**Task statement**
Please copy each line in the records below that contains the string "agent".

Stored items
=-=-=
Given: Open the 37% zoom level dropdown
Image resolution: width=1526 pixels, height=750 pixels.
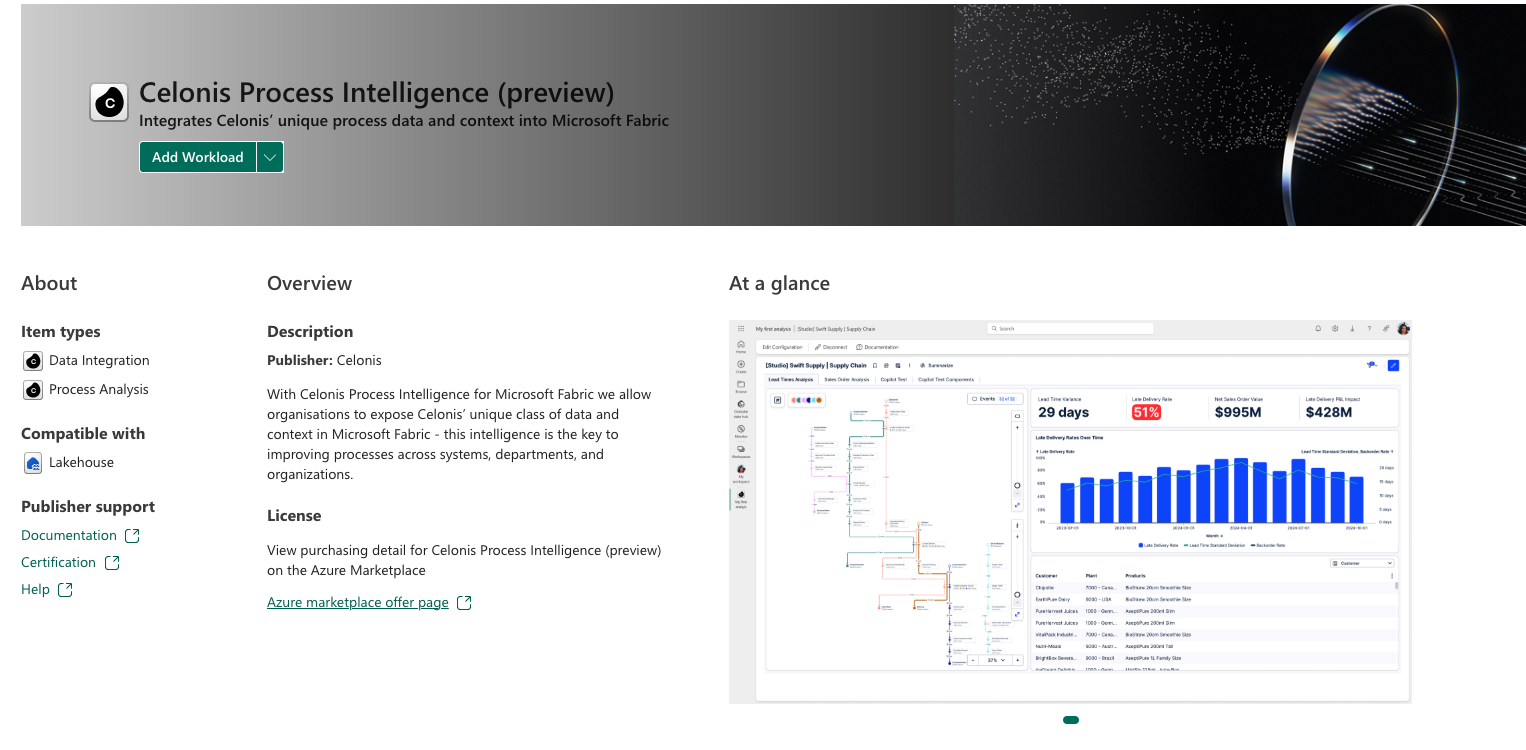Looking at the screenshot, I should pyautogui.click(x=995, y=660).
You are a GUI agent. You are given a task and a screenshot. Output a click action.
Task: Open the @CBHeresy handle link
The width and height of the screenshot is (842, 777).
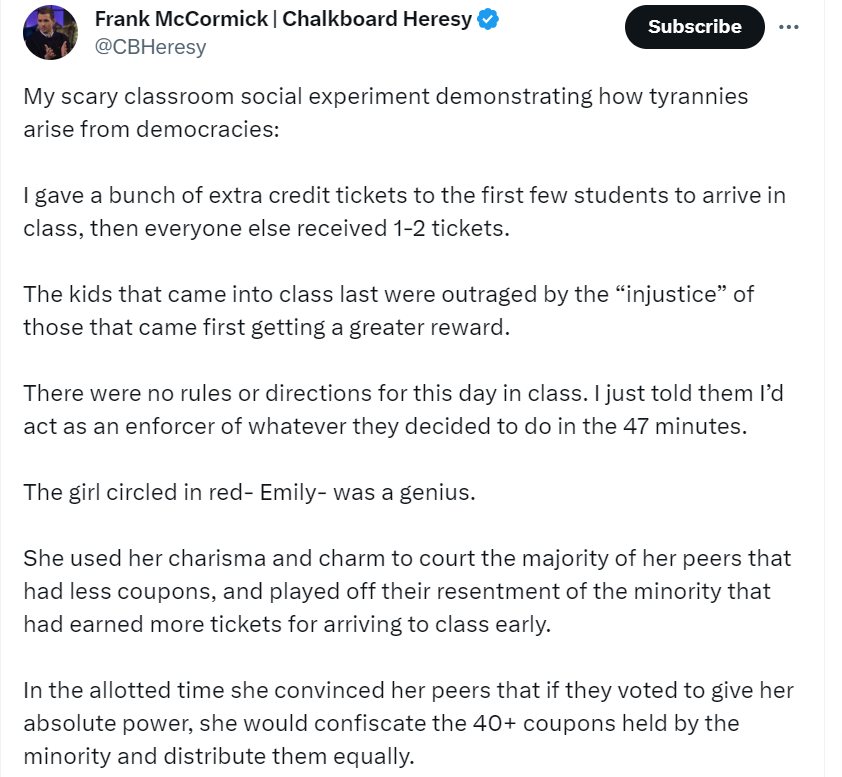point(150,47)
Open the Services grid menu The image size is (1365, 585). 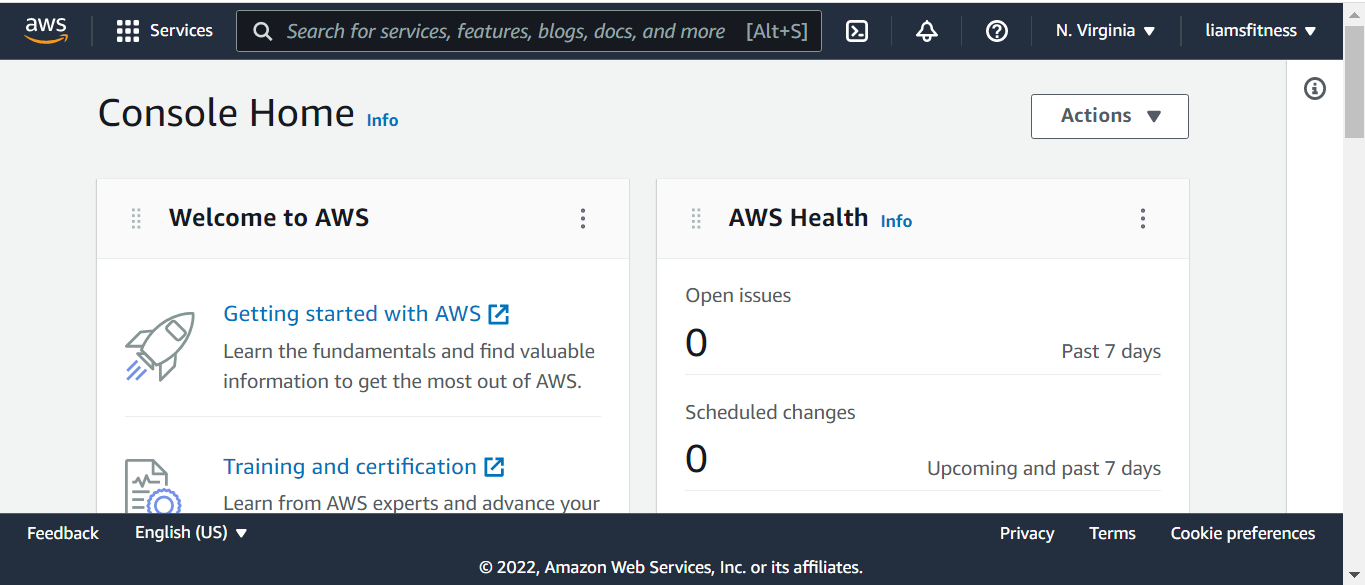tap(165, 31)
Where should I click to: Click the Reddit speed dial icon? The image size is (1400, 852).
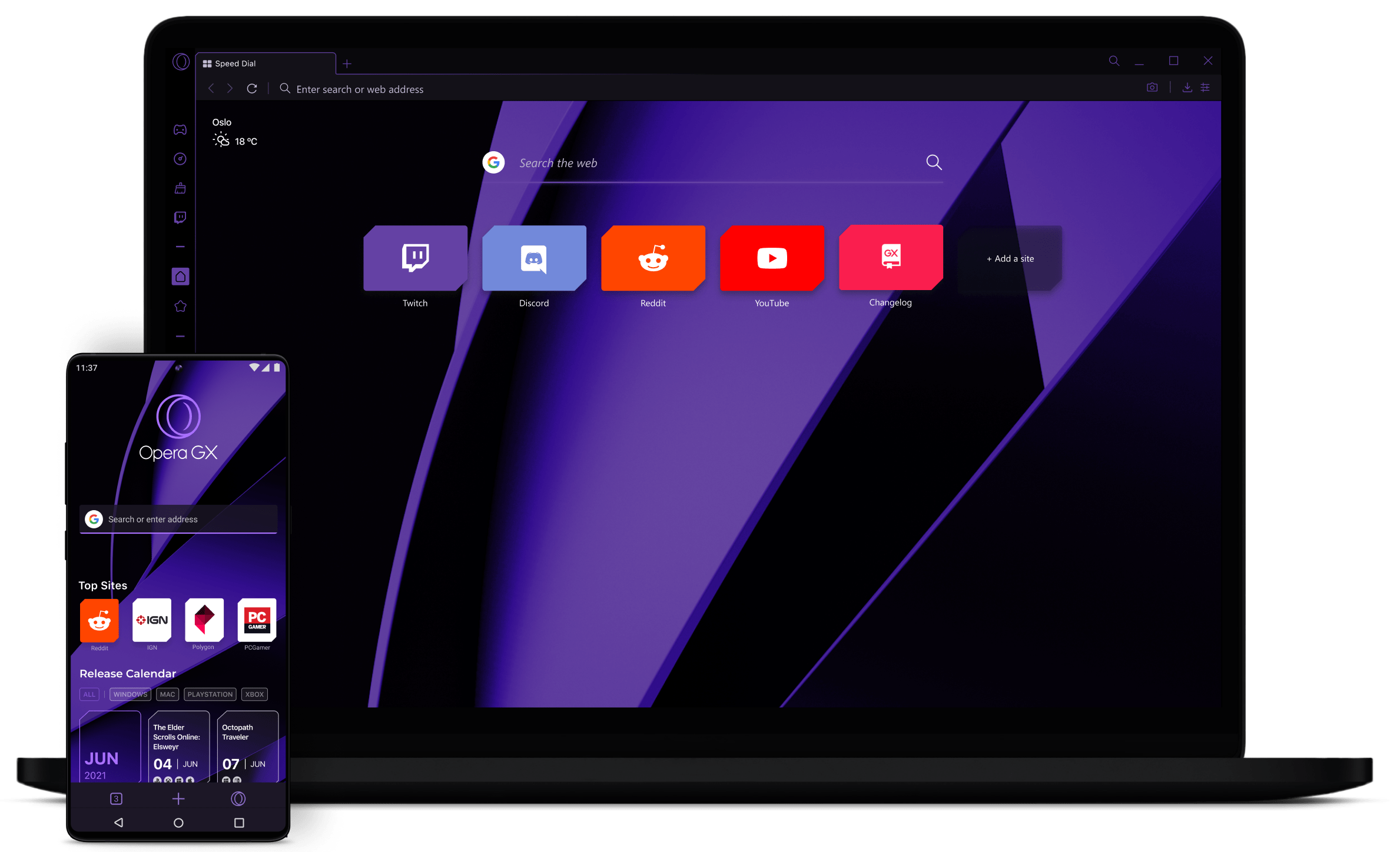click(x=653, y=257)
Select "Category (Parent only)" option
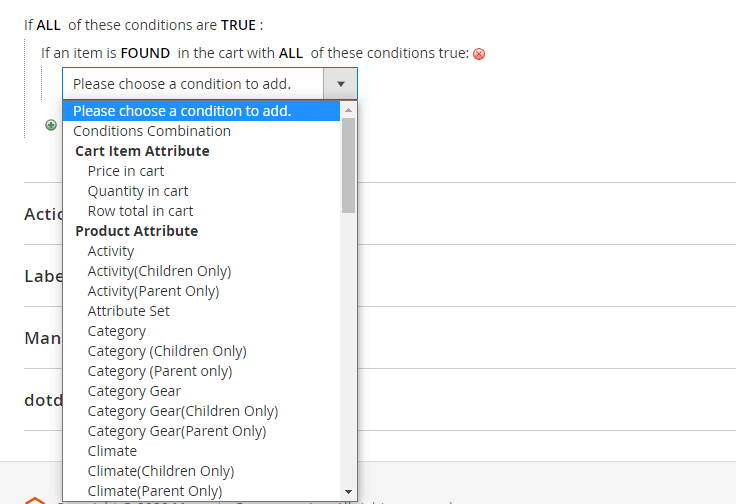 point(160,371)
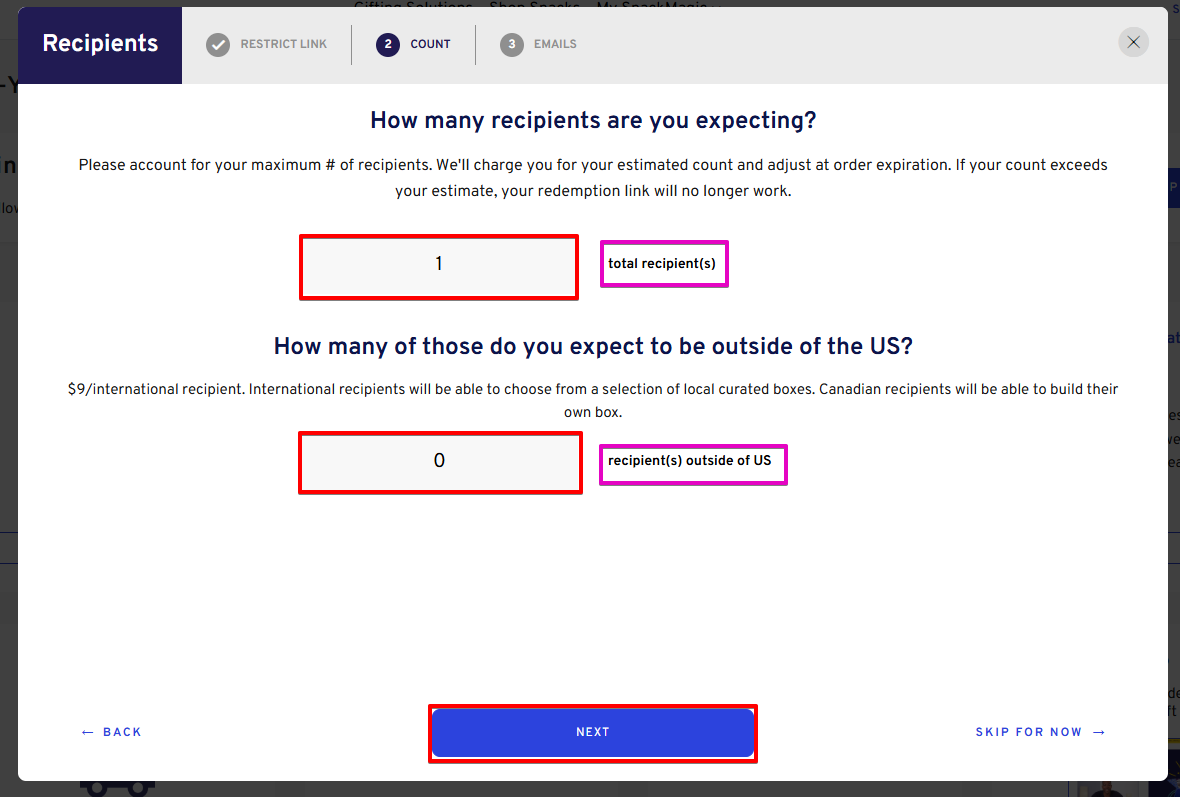Click the left arrow beside Back

[x=87, y=732]
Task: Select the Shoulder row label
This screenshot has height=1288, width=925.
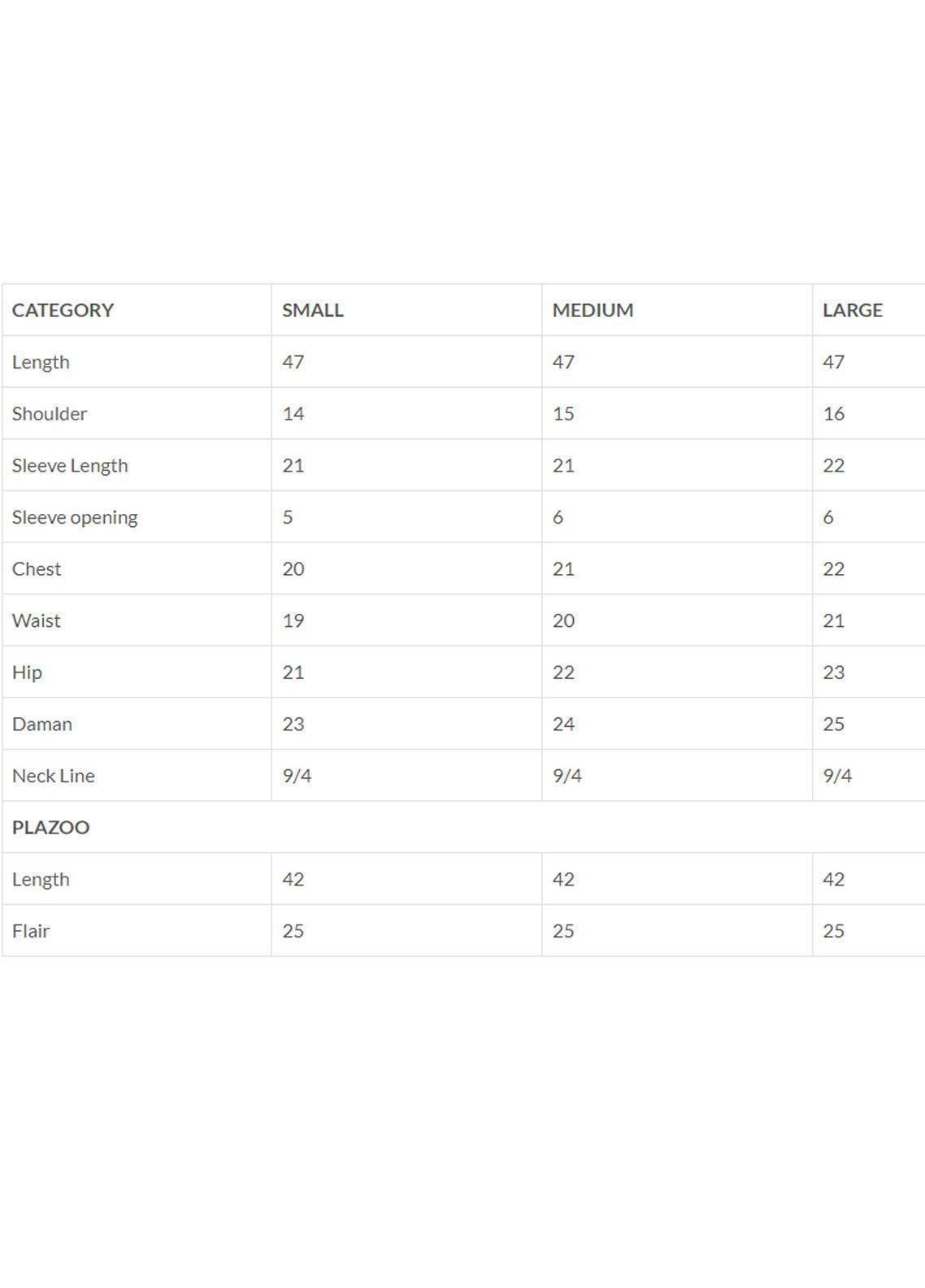Action: click(x=50, y=414)
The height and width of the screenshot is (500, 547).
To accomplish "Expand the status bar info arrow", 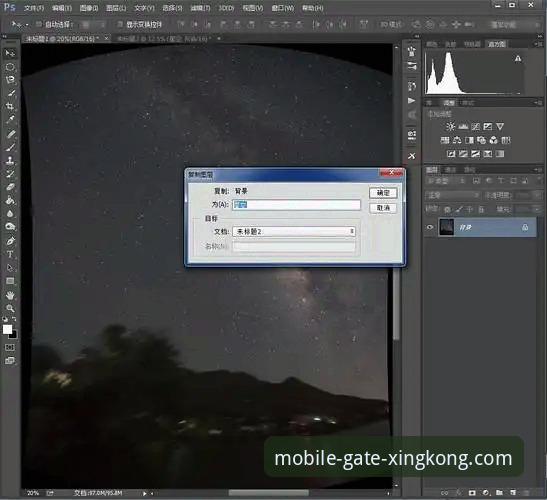I will tap(144, 493).
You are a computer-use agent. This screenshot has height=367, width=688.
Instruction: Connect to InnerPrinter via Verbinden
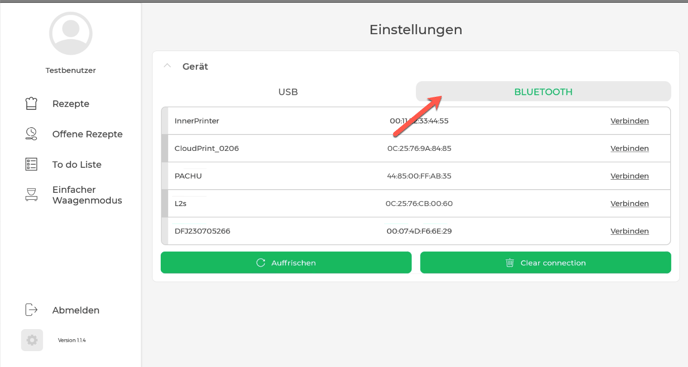pos(629,121)
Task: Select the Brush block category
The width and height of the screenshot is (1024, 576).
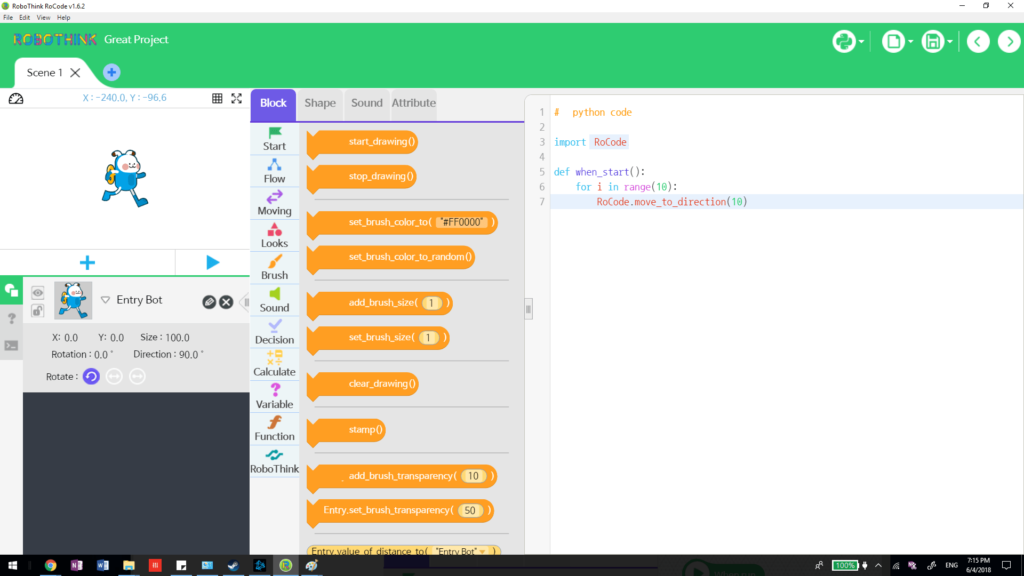Action: 274,265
=-=-=
**Result for this exercise**
You are a GUI agent. You are given a task and a screenshot. Output a click action.
You are a computer-use agent. This screenshot has height=367, width=688.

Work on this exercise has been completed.